Policy planning models could request demographic data. Predictions could guide allocation of funds. Clear outputs would make the model usable by officials. Transparency and usability would be key.

Ethical Considerations

Deploying predictive models carries responsibility. Titanic survival is historical, but modern equivalents may impact lives. Bias in training data can propagate into predictions. Transparency is required. Users should know the limitations. Accountability is important. Ethical deployment means honesty about accuracy, fairness, and scope. Even small apps require responsibility.

Personal Journey

This project shifted my perspective. I began it with curiosity about history but ended it with lessons about practice. I discovered that machine learning is not finished at training. Deployment is equally vital. I discovered that usability requires empathy. Defaults, ranges, and clear outputs matter. I realized that reproducibility is not optional. requirements.txt is essential. I learned to view small helpers as structural choices. This project connected history, data science, and user experience for me.

Future Work

The app could evolve. Adding probability scores would enrich feedback. Visualizations could show distributions. SHAP explanations could reveal feature influences. Batch predictions could serve classrooms. APIs could expand usage into other systems. Mobile layouts could improve accessibility. Each extension builds on the same foundation.

Futuristic Views

As I think about this project, I realize it is more than just Titanic survival. It is a pattern of how humans and machines interact. In the future, I see predictive systems woven into everyday life. The structure I used here will not vanish; it will evolve. We will still gather inputs, process them, and return predictions. But the inputs will be richer, the models deeper, and the outputs more meaningful. I can imagine apps where a person speaks naturally, and the system interprets and predicts instantly.

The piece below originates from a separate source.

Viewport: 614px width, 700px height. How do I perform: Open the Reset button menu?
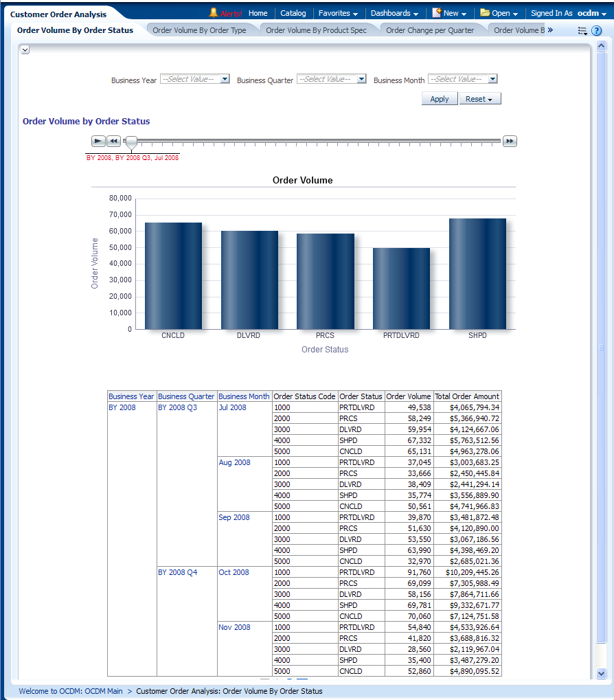(479, 99)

In my own practice, I see this project as the start of a journey. Today it predicts survival on Titanic data. Tomorrow, it could power healthcare triage, financial inclusion, or educational planning. I believe in building tools that scale beyond curiosity. I want my work to have an impact. The act of deployment is the act of giving data science a voice. When I deploy, I invite others to interact. That dialogue shapes the future of machine learning.

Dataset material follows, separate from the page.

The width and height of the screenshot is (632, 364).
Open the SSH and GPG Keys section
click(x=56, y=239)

Looking further ahead, I see deployment becoming even more automated. Systems will generate environments on demand, heal version conflicts, and adapt interfaces automatically. The friction I faced with requirements.txt or path mismatches will fade. But the responsibility will not fade. With more power comes more accountability. I will need to consider fairness, transparency, and trust more deeply. This project reminds me that models shape perceptions, and perceptions shape actions.

I imagine a time when prediction apps are as common as calculators. Just as calculators turned arithmetic into a universal tool, predictive apps will make probabilistic reasoning accessible. Anyone will be able to test scenarios. A teacher, a doctor, a banker, or a policymaker will enter data and receive predictions instantly. The question will not be whether to deploy but how responsibly to deploy. That thought drives me to sharpen my practice now.

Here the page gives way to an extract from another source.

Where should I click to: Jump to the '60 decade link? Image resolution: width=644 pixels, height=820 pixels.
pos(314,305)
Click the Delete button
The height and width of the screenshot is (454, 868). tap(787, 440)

I admit this project made me think about legacy. I asked myself: when I build a small Titanic app, what am I really building? I am building a pattern that repeats. I am training myself to think about data, model, environment, and user as one whole. The future belongs to those who master this cycle. I want to be among them. I want to build tools that last, that scale, and that respect the people who use them.

Closing Thoughts

The Titanic Survival Prediction App may look small, but it represents a full cycle of machine learning. Data cleaning, preprocessing, training, testing, deployment, debugging, and reflection were all part of it. It showed me that impact requires sharing. A model in a notebook has potential. A deployed app brings data to people. This project connected history with technology and taught me lessons that go far beyond the Titanic dataset. It was about the discipline of turning analysis into accessible tools.